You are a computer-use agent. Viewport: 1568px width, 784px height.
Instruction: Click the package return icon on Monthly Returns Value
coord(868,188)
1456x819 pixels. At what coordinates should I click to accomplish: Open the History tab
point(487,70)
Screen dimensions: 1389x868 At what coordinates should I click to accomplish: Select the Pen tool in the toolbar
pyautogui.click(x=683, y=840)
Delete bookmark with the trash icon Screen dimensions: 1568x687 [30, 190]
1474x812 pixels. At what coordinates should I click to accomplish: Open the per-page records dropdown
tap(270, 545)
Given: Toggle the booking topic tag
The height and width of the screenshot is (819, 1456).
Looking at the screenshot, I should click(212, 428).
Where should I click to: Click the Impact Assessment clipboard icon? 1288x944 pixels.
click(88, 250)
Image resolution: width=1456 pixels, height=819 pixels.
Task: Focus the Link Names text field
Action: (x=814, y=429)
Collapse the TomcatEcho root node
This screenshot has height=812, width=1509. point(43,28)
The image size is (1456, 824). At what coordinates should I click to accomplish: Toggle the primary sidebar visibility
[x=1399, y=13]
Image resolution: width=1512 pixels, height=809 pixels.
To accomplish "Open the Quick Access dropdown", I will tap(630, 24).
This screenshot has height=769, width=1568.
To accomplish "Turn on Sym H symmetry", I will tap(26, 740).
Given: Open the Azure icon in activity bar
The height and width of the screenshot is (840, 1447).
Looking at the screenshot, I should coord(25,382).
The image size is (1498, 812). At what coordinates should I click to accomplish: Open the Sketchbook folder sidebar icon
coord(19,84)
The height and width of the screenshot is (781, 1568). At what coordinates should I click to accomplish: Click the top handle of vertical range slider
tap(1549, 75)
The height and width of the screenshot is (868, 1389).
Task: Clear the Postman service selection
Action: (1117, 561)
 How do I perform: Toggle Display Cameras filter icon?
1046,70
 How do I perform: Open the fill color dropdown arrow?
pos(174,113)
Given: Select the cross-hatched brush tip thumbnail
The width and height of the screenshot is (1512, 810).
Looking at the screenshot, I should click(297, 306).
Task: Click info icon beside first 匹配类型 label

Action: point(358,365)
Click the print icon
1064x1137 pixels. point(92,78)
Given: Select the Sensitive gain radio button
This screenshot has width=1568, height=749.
·····
- TASK DIRECTIONS -
If a line of the entries holds the word "Given", copy it out.

- SOLUTION TO THIS PROBLEM -
Given: Toggle the booking topic tag
Given: Open the Azure icon in activity bar
Given: Select the cross-hatched brush tip thumbnail
Given: Select the Sensitive gain radio button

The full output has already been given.